Selain patil ikan, ada ancaman lain dari kubangan lumpur tersebut: ular air dan lintah. Ular air memang tidak berbisa - menurut teman-teman gigitannya cuma bikin gatal saja, tetapi membayangkan digigit ular cukup membuat miris. Dan lintah. Kita tidak akan pernah tahu kalau kita sedang digigit lintah. Tidak ada rasa sakit apa-apa. Lintah yang menempel dikulit akan gembung hitam kemerahan karena berisi darah. Jika ditarik, kulit bisa terluka karena gigi lintah masih menempel di kulit. Cara yang sering kami lakukan adalah merendam tembakau dan meneteskan airnya ke lintah. Tidak tahan, lintah akan melepaskan diri. Yang lebih berani dan ingin bebas dari lintah dengan cepat, akan memotong lintah dengan pisau. Kemudian, giginya yang masih menempel akan dilepaskan dengan menggunakan tangan.
Ikan gabus lebih gampang menangkapnya, karena tidak punya patil yang berbahaya. Rontaannya sangat kuat, apalagi yang berukuran besar. Saya ingat, pernah seorang kawan mementung kepala ikan gabus dengan tongkat karena terlalu gesit untuk ditangkap. Ikan betok atau puyu juga bisa berbahaya. Ujung siripnya berupa duri yang runcing dan tajam, dan sirip insangnya berupa sisik yang kuat dan nyaris setajam pisau.

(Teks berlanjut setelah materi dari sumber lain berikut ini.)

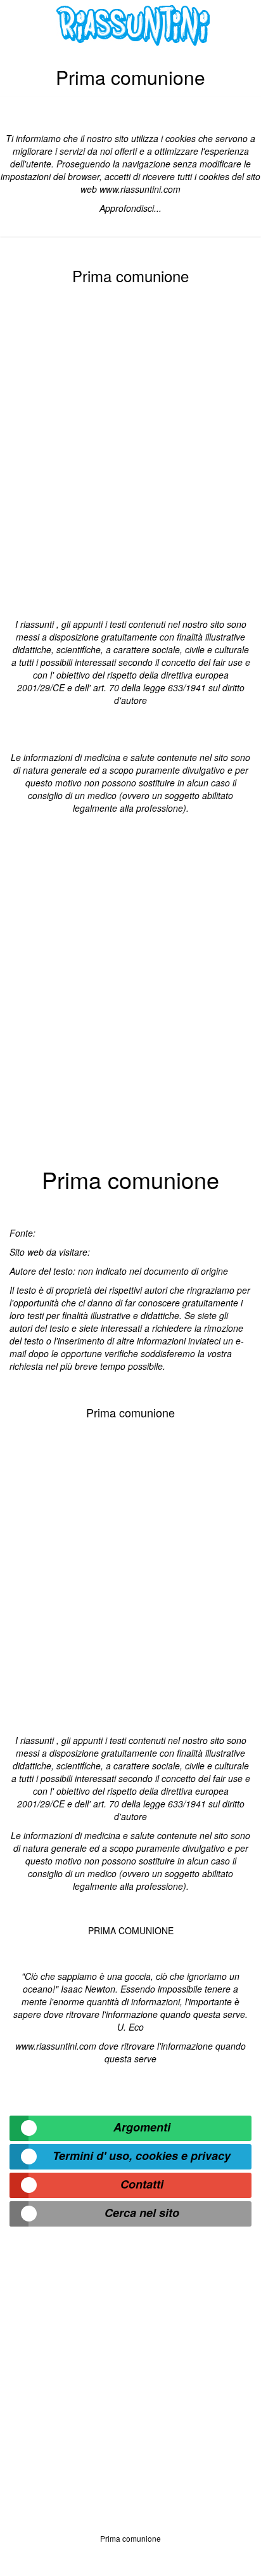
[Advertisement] (130, 449)
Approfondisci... (130, 208)
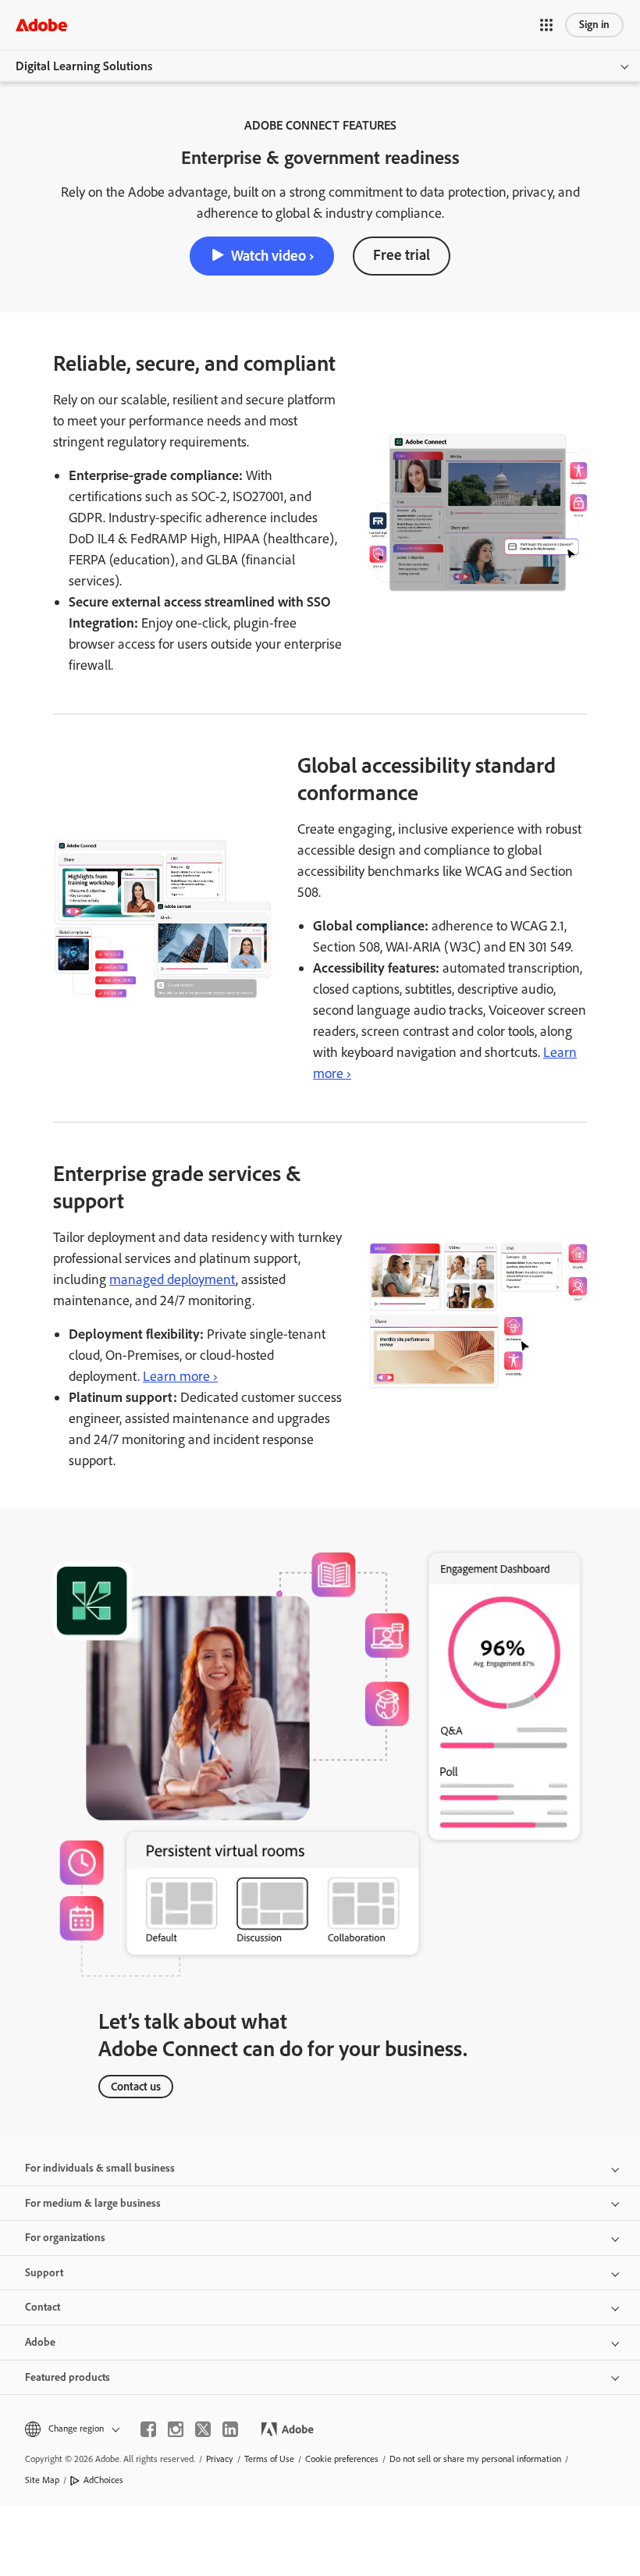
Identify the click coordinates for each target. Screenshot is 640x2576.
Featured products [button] (67, 2377)
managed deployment (172, 1279)
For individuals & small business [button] (100, 2168)
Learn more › (180, 1376)
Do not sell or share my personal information (475, 2458)
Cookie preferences (342, 2458)
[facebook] (148, 2429)
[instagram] (175, 2429)
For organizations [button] (65, 2237)
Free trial (401, 255)
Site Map (42, 2480)
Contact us (136, 2087)
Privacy (219, 2458)
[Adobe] (41, 24)
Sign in (594, 24)
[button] (546, 24)
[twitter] (203, 2429)
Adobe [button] (40, 2342)
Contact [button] (42, 2307)
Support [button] (44, 2272)
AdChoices (103, 2480)
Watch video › (272, 256)
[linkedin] (230, 2429)
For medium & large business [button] (93, 2203)
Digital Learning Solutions (84, 66)
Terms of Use (269, 2458)
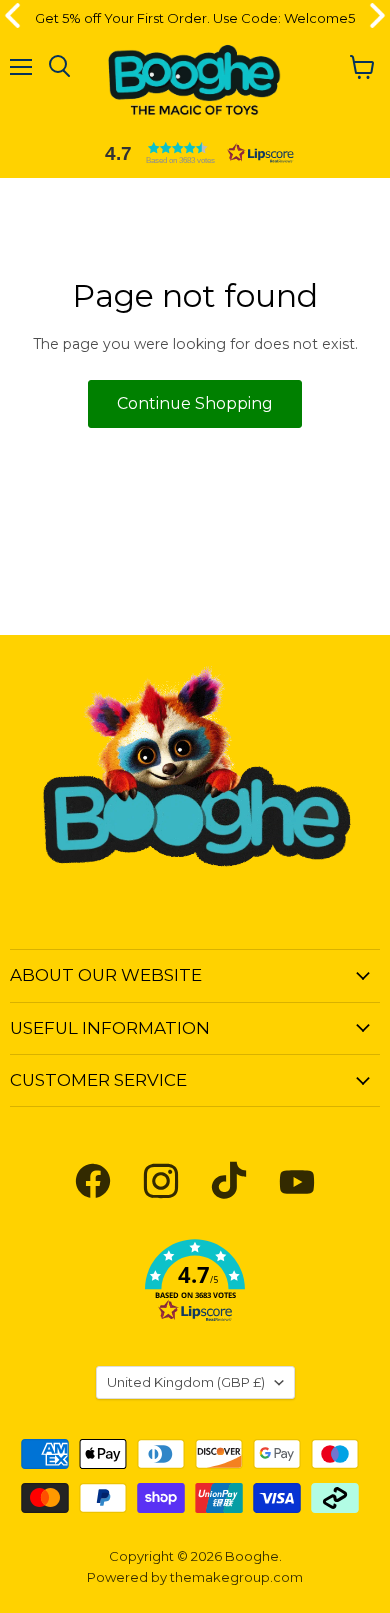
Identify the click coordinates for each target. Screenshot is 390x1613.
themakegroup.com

Kalau keliru menggenggamnya, tangan bisa terluka entah kena sirip punggungnya atau sirip insangnya. Seingat kami, inilah ikan yang paling tahan dalam kondisi tanpa air. Selesai menimba lubuk, saat pulang lewat tengah hari, ikan-ikan lain mulai bermatian dalam ember karena tidak ada air, tetapi ikan betok masih segar bugar dengan rontaan yang masih kuat.
Seorang kawan pernah menyimpan ikan-ikan puyu yang didapat dari seumeueseuet dalam ember selama satu malam. Supaya ikan tidak mati, ember diberi sedikit air sekedar supaya ikannya terendam. Esok paginya saat akan dibersihkan, kawan tersebut terkejut mendapati gerombolan ikan yang compang camping dalam ember. Rupanya ikan-ikan tersebut saling serang, memakan sisik dan saling melukai.
Ikan yang terkumpul- biasanya tidak terlalu banyak - akan dibagi merata. Beberapa orang yang bekerja lebih keras akan mendapat bagian lebih banyak. Tidak ada yang protes, semuanya menganggap hal tersebut adalah layak dan sewajarnya.
Ikan bagian kami - saya dan Han - akan dibersihkan terlebih dahulu sebelum dibawa pulang. Bau amis ikan yang menyengat akan melekat pada kami. Kalau ikannya banyak, Ummi akan memasak ikan tersebut dengan bumbu kari dan ditambah dengan bungong kala (kincung). Jika ikannya tidak seberapa, kami akan menggorengnya sendiri.
Seiring berjalannya waktu, keberadaan ikan semakin jarang. Sungai-sungai kecil yang alami berganti dengan parit beton, yang tidak menyisakan tempat untuk ikan untuk berkembang biak. Saat ini, seut paya sudah menjadi sesuatu yang langka di kampung kami.